Distinguishing between acute and symptomatic chronic hepatitis B virus infection

BACKGROUND/AIMS: Differentiating between an acute hepatitis B (AH-B) infection and an acute exacerbation of a chronic hepatitis B (CH-B) infection can present a problem for the clinician. The only current serological method of distinguishing between acute and symptomatic chronic hepatitis B virus (HBV) infection is the immunoglobulin M antibody to hepatitis B core antigen (anti-HBc) assay, which can be problematic. Therefore, in an attempt to better distinguish between acute and chronic HBV infection, sera from 26 patients with AH-B and 53 patients with CH-B were compared in a variety of experimental immunoassays. METHODS: Experimental assays have been designed to detect free antibody to hepatitis B e antigen (anti-HBe), hepatitis B e antigen (HBeAg)/anti-HBe immune complexes (ICs), and hepatitis B surface antigens (HBsAg)/antibody to hepatitis B surface antigen (anti-HBs) in the presence of excess antigen.
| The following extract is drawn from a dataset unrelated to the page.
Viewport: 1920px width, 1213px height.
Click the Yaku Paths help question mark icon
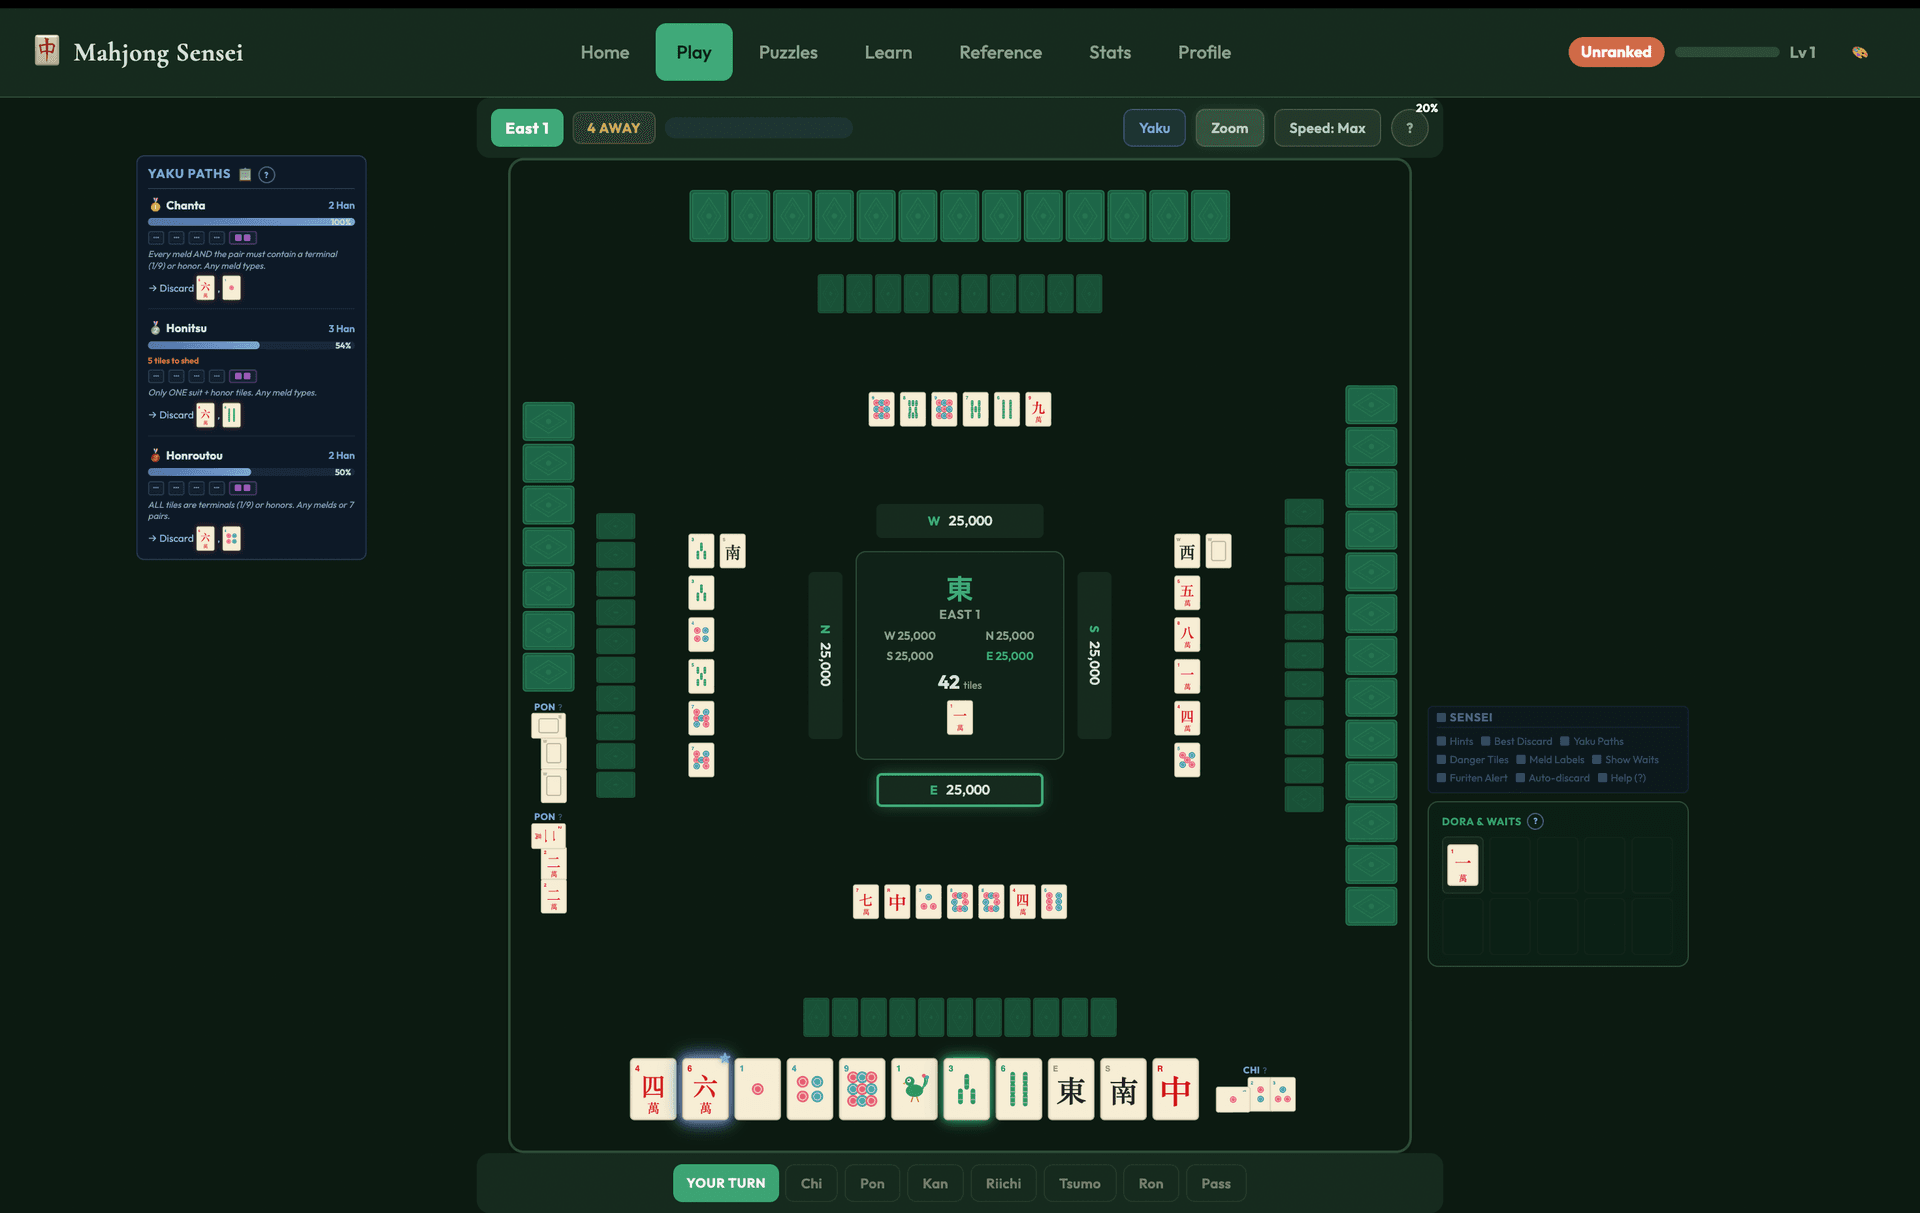pos(266,174)
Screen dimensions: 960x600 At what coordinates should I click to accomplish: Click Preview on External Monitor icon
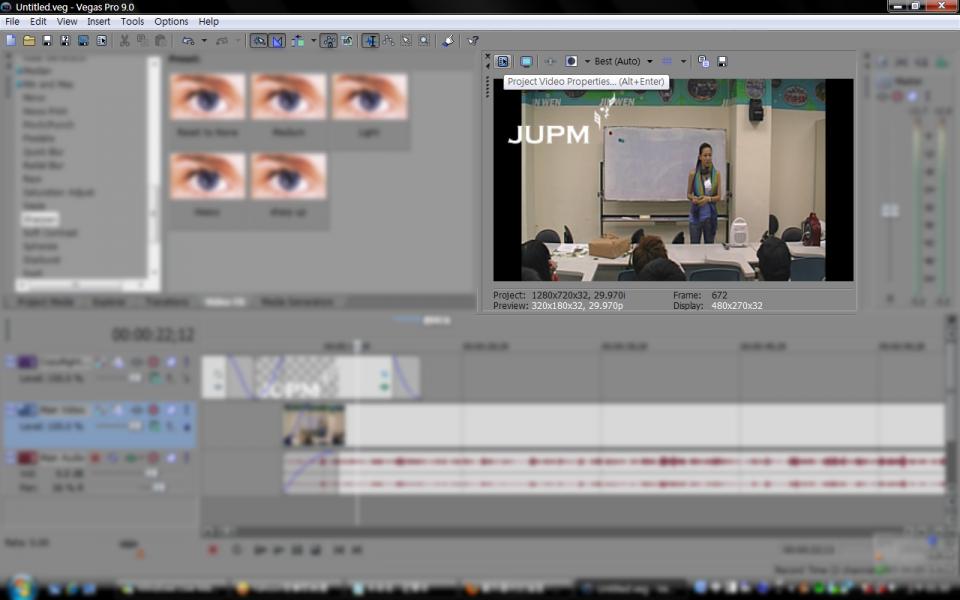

An additional assay was developed to detect a novel anti-HBc specificity, designated antibody to woodchuck hepatitis virus (anti-HBcW), which cross-reacts with the core antigen of the woodchuck hepatitis virus. RESULTS: Sera from patients with CH-B showed significantly higher levels of free anti-HBe, HBeAg/anti-HBe ICs, and HBsAg/anti-HBs ICs compared with AH-B patient sera. Furthermore, patients with CH-B consistently produced high titer anti-HBcW, whereas patients with AH-B produced little or no anti-HBcW antibody. CONCLUSIONS: The serology of AH-B infection and symptomatic CH-B infection can be distinguished using a variety of experimental immunoassays in addition to the immunoglobulin M anti-HBc assay.